My monitoring of the n/s would be done at the same time as it was cutting into the n/s when first entering the roundabout, then coming out of that I’d set up a line for the tractor to track the outside of the carriageway (or the lane) looking out the front window toward the n/s to plan that, then my eyes would come over to the o/s mirror for the cut-in on that side. I don’t sense there’d be anything interesting in the n/s mirror until you’re coming out of the o/s cut.

Rjan:
As to fault, the fact you didn’t see him approach but can infer he approached from behind, means you can’t rule out something reckless on his part (like going too fast then steering into you), but you can’t rule it in either.

I didn’t see his actions so I can only speculate, what I do know is that I checked the mirrors and the RH side was clear a few seconds later I checked the mirrors again and he was into the side of the trailer, so he must have being going at a rapid rate to achieve this.

There shouldn’t be as much as a few seconds gap. If you have to look away from the o/s while you’re cutting in, you should be going slowly, and it should be a gap of milliseconds, just enough to turn your head and ■■■■■■ a glance elsewhere.

If you’re doing an appropriate speed yourself, then it shouldn’t be physically possible for a car to get alongside you on your o/s while you’re cutting in without you seeing some part of their approach (even if you then miss the impact due to distraction), unless they’re going so fast that realistically they’d have caused serious damage or pinballed past you after the collision. I’m talking about speeds that are more than just brisk or hurried in the everyday range, but the sort of uncontrollable and fateful speeds that arise from doing like 90mph on the approach then failing to brake for the roundabout.

Rjan:
Most likely, I think he approached you from behind at a modestly higher speed then braked for the roundabout, started to come alongside as you swung left (so you would be neither looking in your offside mirror, nor have full sight along the offside of your trailer, and he’d have seen a full lane’s width to proceed), and then as you’ve started to steer right to follow the outer kerb you’ve been paying too much attention to proceeding forward or maintaining your nearside positioning, and haven’t been watching yourself cut in (and have collided at that point).

I am very sceptical that he could of approached at a ‘modestly higher speed’ the time scale just does not fit, again it was only a small roundabout and I know how quick I was with the mirror checks.
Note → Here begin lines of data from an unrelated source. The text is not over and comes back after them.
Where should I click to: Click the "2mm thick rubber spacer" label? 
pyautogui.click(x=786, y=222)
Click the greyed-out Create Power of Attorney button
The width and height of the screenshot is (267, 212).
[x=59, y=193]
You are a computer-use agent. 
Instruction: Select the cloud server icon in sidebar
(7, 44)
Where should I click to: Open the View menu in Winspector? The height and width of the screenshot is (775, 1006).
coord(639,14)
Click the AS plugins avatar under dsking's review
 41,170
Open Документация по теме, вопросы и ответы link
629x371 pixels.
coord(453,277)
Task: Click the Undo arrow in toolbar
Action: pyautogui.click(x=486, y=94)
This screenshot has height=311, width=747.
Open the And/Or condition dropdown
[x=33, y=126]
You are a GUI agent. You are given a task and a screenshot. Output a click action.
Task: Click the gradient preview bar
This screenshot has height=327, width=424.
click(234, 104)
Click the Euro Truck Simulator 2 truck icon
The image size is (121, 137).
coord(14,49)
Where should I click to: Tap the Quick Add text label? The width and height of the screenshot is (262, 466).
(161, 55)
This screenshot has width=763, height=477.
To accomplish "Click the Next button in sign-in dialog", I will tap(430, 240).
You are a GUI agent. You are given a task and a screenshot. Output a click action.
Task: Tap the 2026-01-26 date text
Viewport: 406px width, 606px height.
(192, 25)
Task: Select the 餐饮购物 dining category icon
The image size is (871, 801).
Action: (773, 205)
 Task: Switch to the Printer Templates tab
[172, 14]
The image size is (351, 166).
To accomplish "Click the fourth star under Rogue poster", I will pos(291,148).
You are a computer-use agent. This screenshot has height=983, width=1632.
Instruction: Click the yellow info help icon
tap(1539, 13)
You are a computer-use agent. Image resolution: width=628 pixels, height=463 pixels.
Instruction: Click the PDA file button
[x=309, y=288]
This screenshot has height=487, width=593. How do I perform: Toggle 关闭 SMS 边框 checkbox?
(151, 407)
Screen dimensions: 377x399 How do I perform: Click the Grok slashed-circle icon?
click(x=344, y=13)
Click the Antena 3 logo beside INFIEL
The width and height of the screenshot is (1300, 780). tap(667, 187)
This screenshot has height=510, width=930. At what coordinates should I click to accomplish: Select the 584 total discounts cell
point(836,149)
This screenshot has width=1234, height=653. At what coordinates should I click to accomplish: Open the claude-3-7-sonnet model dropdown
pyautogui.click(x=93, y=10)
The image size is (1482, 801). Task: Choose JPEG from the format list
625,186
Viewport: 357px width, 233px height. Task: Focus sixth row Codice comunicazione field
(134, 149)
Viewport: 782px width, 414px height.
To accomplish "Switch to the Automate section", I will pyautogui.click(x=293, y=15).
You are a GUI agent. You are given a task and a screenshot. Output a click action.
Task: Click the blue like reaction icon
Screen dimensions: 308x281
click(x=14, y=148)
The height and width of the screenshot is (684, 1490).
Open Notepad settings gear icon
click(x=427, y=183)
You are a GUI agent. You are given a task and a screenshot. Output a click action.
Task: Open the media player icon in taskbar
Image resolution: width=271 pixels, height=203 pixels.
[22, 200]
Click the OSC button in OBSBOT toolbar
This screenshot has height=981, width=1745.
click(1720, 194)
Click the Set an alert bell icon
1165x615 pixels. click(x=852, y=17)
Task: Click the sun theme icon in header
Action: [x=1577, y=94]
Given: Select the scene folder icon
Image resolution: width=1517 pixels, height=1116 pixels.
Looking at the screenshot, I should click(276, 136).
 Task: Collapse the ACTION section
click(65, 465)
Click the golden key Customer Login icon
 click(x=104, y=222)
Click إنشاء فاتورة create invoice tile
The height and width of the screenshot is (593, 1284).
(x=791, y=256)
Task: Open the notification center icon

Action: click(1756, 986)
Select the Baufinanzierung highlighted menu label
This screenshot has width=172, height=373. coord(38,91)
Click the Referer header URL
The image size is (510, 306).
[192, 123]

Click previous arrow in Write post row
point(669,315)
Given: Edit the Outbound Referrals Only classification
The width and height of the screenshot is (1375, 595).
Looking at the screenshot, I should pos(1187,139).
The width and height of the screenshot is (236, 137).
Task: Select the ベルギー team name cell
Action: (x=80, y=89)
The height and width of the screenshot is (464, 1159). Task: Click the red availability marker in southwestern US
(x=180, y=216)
But by the same logic, would a reasonable driver approach a small roundabout at more than a modestly higher speed than you? And could he have stopped where he did alongside you if he was going so much faster to begin with? It can’t always be physically ruled out, but grossly excessive speeds (which by definition are not single or momentary misjudgements) are a less frequent category of folly than simple distraction. In rejecting that you made even a modest mistake of observation, the implication has to be that the other driver intended to engage in criminally outrageous driving. It happens, but not as frequently as mistakes of observation, and it’s very rare that there won’t be a witness who, even if they didn’t see the collision, won’t come along a minute later and point out to you that the guy tear-arsed past them moments earlier.